From: fantasai (email@example.com)
Date: Mon May 17 2004 - 14:34:58 CDT
Ernest Cline wrote:
> John Cowan wrote:
>>Andrew C. West scripsit:
>>>Thus, if "tb-lr" were supported, your browser would display the
>>>following HTML line as vertical Mongolian with embedded Ogham
>>>reading top-to-bottom, but in a plain text editor, the Mongolian and
>>>Ogham would both read LTR, and everyone would be happy :
>>I don't know about that. I wouldn't be too happy trying to read English
>>with the Latin letters laid out bt-rl and lying on their left sides to
>>On paper is one thing, but on a non-rotatable screen? I don't think so.
> Which may well be why CSS doesn't have "bt-rl" (It was in an early
> draft, but the actual recommendation does not support "bt-lr" or "bt-rl".)
> The lack of actual scripts that have a bottom to top block progression
> (as CSS would describe it) probably also played a part.
Block progression is the direction subsequent lines are laid out;
tb block progression is like that found in English, rl like Chinese,
lr like Mongolian.
In the last version, 'writing-mode' is a shorthand for two other properties
and doesn't reflect the full range of their combinations. You could effect
bt-rl with the individual properties, if you wanted to.
> Still, this whole question of what to do with the glyphs when a text is
> written in an unusual orientation is something that must be answered.
> Whether the answer should be given by Unicode is a related but
> separate question.
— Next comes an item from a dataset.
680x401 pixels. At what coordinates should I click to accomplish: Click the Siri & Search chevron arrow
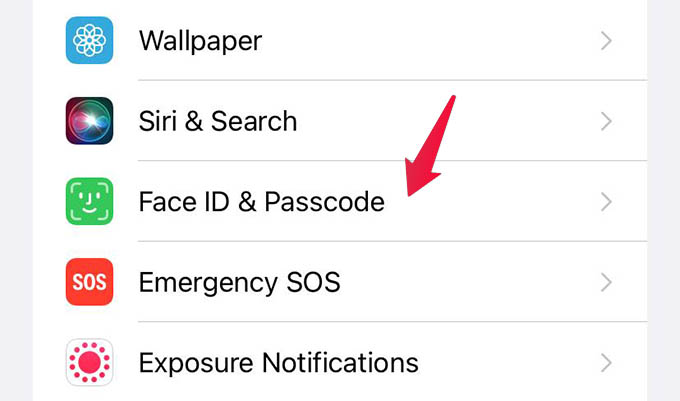click(606, 121)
CSS glyph orientation  is an attempt at an
> answer, but whether it is sufficient I can't say as I haven't dealt with it
> in any detail myself.
>  http://www.w3.org/TR/css3-text/#GlyphOrientation
CSS3 Text's glyph orientation isn't designed very well. It does weird things
like displaying Arabic text (horizontally) upside-down when English text is
still right side up. 
Also, please note that the CSS3 Text Candidate Recommendation is a good
candidate for being pulled back to working draft status, so it should
not be considered stable. The text layout section has a lot of problems,
especially with the interaction of the different properties defined in it.
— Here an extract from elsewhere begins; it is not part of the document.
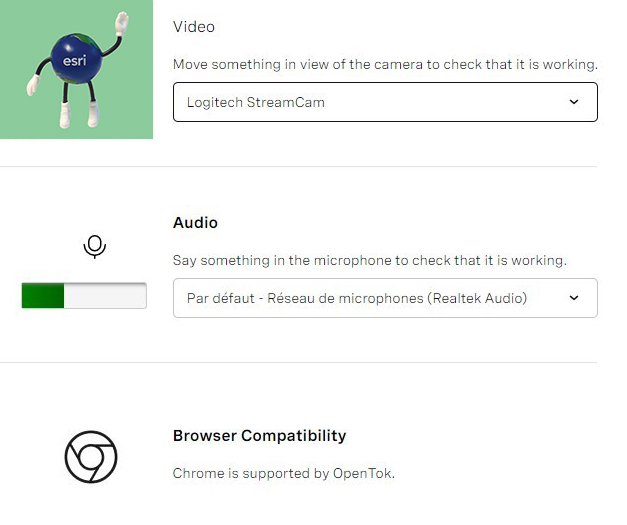Click the esri text on the globe

tap(76, 59)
(Like most mixed-script suggestions on this list, it requires fiddling with
bidi overrides to get correct rendering in far too many modern cases;
because of the Cascade in CSS, that workaround is a messy and problematic
As for Unicode, Unicode should not say which way the line is facing; that's
the formatting language's prerogative. Given a direction, however, Unicode
should say how the characters within a line should be ordered. The ordering
differs depending on whether horizontal scripts' tops are facing the top of
the page, the left of the page, or the right of the page. Right now only the
"facing top" case is properly defined.
Note: Which way the line faces is different from which way it stacks (also a
stylistic property). Latin names in Mongolian, for example, often face
to the right, same as in Chinese, even though the line stacks from left
to right, not right to left. 
(Multi-Script Dictionary, Taiwanese Booklet, Translating Genji)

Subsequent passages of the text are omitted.